The innovation space houses nine early-stage companies and three anchor tenants that employ 235 people with an average salary of more than $100,000. Each partner – DuPont, the University of Delaware and the state of Delaware – gets something different out of the collaboration.

Kris Vaddi of Prelude Theraputics

Charles Riordan, vice president for research, scholarship and innovation at UD, said during a panel discussion that the innovation space helps the university offer hands-on research options to students and recruit faculty who want to commercialize their work.

Still, the innovation space starts at a disadvantage compared with competitors in Boston and Silicon Valley. Kris Vaddi, a research scientist and former vice president of a successful pharmaceutical company called Incyte, said investors sometimes aren’t keen on his choice of headquarters.

“They try to convince me to move to Boston,” he said on a panel. But Delaware has the elements of successful biotech companies, he added. “Thankfully, we have Incyte as a model.”

Vaddi and other entrepreneurs agreed that finding affordable lab space is an important factor in deciding where to locate. The capital project aims to help even the smallest ventures find their place.

Pod labs to be first stop

The $6 million capital project included the creation of seven 150-square-foot labs. Each pod, which costs $2,500 a month to rent, has a vent hood, counter space and piped-in gases.

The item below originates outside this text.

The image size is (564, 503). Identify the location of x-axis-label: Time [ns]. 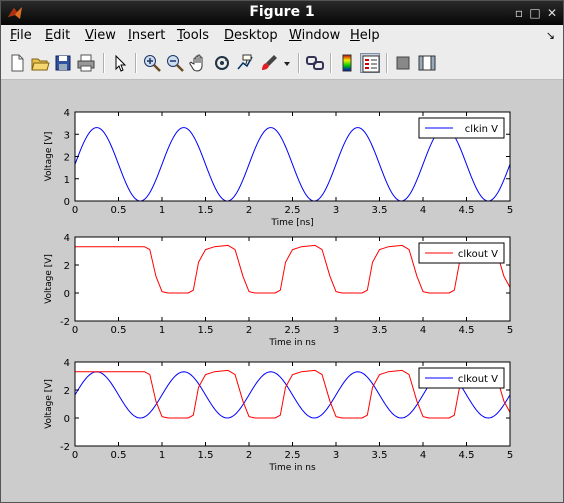
(292, 223).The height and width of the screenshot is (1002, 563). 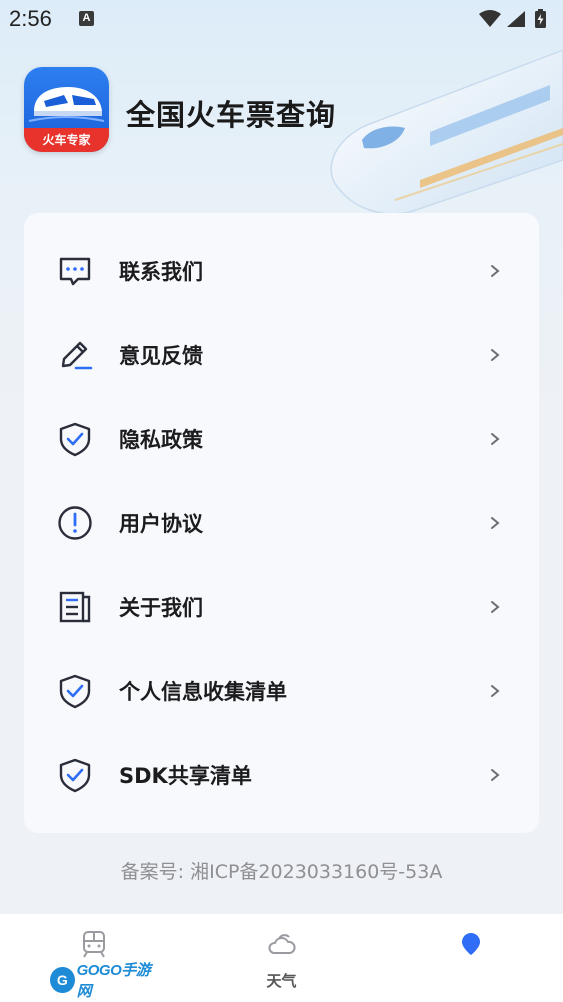 I want to click on menu-item-label: 个人信息收集清单, so click(x=203, y=692).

“Don’t underestimate the might of 150 square feet of space,” said Yan, the W7 Energy founder. 

The pods are meant as a starting point, not a long-term home, says William D. Provine, founder and president of Delaware Innovation Space.

“We let them begin here, then “¦ support companies until they can live on their own,” he says, making an analogy with raising a child and ushering them out of the nest. 

Much of the pods’ value comes not from the 10-by-15-foot lab space, but the shared access to expensive machines, such as a mass spectrometer, which can reveal a substance’s atomic composition.

Even if none of these pods’ tenants becomes the next DuPont, they can still build up the state’s biotech economy, bit by bit.

In its heyday, DuPont scientists created new products from start to finish. Today, though, Dembek said, the company has adapted to incorporate more advancements from outside.

As chief technology officer, Dembek led DuPont to stop using the phrase “not invented here,” which reflected an attitude that external technologies weren’t as worthwhile.

Today, they’re more likely to consider working with startups like those at the innovation space. In biotech, bringing a product to market takes an incredible investment of money and time. 

Small companies at the innovation space can often find eager partners in larger corporations. Success, then, is more often about finding the right partner than about finding the right product. Seeing other companies as potential collaborators rather than competitors can be a foreign concept to entrepreneurs, many of whom assume they’ll be creating their own product from scratch.

For his part, Yan sounded grateful to have been given these opportunities. It’s not clear whether W7 Energy will scale up its production of membranes or license the technology to someone else, said its chief operating officer, Santiago Rojas-Carbonell.

During a panel talk, Yan acknowledged that even if his company doesn’t make it, he takes pride in the experience it has given to his grad students. At that, Rojas-Carbonell and others in the company turned to each other and smiled.

“I never thought 15 years ago that I’d be starting a company,” Yan said. “For me it’s been a dream come true to start here. I couldn’t imagine a better place to start.”